3 of 3 people found the following review helpful:
3.0 out of 5 stars
Violence And The Suburban Cocoon, January 7, 2008
This review is from: Bullet Park (Spanish Edition) (Paperback)
The line on John Cheever is that he was a great short story writer who faltered down the stretch. Nothing about "Bullet Park", one of his few novels, makes one think otherwise.
Published in 1969, "Bullet Park" resonates with Cheever's Westchester County-based concerns about substance abuse, suburban conformity, and what it all means in the end. Picking up where his famous short-story "The Swimmer" left off, we meet this time two desperate men, a functional alcoholic who merchandizes mouthwash named Nailles and a rootless new neighbor named Hammer. As the names imply, when Hammer meets Nailles, it's bad news for someone.

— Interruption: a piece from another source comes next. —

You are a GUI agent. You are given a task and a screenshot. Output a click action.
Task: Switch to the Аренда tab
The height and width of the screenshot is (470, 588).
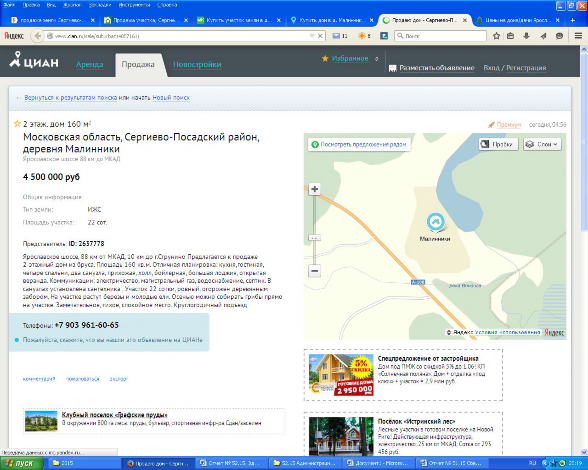[x=90, y=65]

What "Bullet Park" has going for it is great prose. The opening chapter lays it out beautifully by shuttling us randomly to various pillars of Bullet Park society, drunks and suicides and a couple whose violent domestic disputes don't interfere with their busy social calendar.

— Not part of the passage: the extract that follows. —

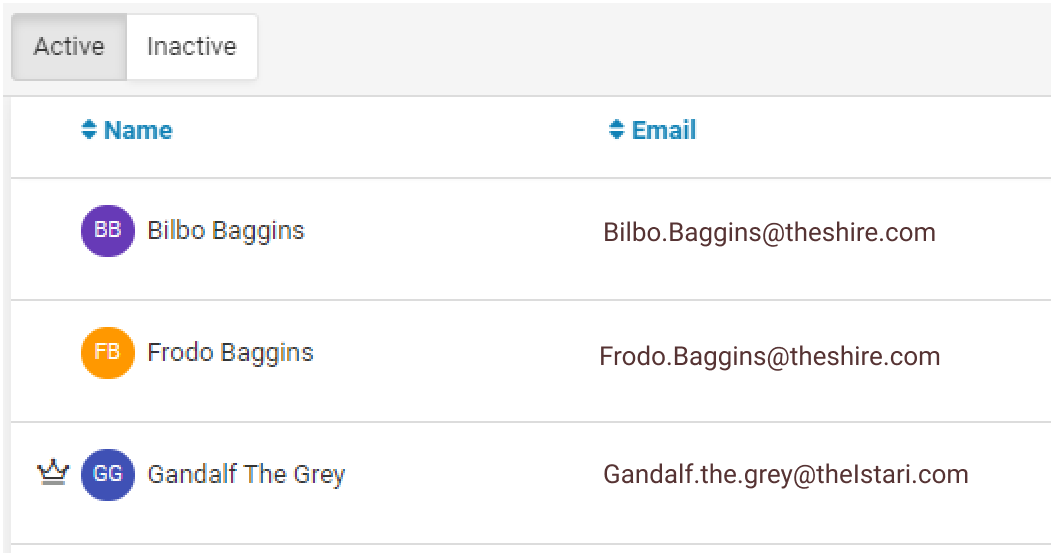The height and width of the screenshot is (553, 1051).
Task: Click the purple BB avatar icon
Action: pyautogui.click(x=107, y=231)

"When they arrived at a party they would be impeccably dressed but her right arm would be in a sling. He would support a game leg with a gold-headed cane and wear dark glasses. She had sprained her arm in a fall. He had broken his leg in the winter and the dark glasses concealed a mouse that had the thrilling reds and purples of a late winter moon, cloud-buried and observed by some yearning and bewildered youth."
Violence is at the heart of what "Bullet Park" seems about. The book jacket describes it as "where the American Dream went crazy", though Cheever in a Paris Review interview shortly after the book's publication pointedly shrugged off that theory. However, violence was then tearing the American Dream down, and violence is what's on display here, a boy threatening a teacher, a father swinging a putter at a son, a shotgun blast smashing into a giant turtle, and a final act involving immolation and a chainsaw.
It sounds exciting, but it's really not. Nailles's story goes through so many non-sequitur episodes one gets dizzy trying to track it all. Cheever channels Nailles' pill-pooped stream of consciousness before moving on to Hammer and an even more baroque, entirely unrelated tale involving a Socialist socialite and a man who puts the moves on a soused widow so he can idle his life away in a house of yellow walls.
"It was emotional, intimate, evocative, and as random as poetry," Cheever writes of a conversation at a bar, and that goes for the book as well. Sometimes I enjoyed the randomness, as when a barfly tells a story about his ex-wife and a missing diaphragm. But that's in part a function of "Bullet Park's" plotless center.
The two stories do come together, suddenly and inexplicably, in a way that reminded me of "American Beauty", though without the good parts. Theories aside, whatever Cheever was trying to get at was lost on me. Stretch out a couple of short stories, I guess. It wasn't successful, but I did enjoy the man's company.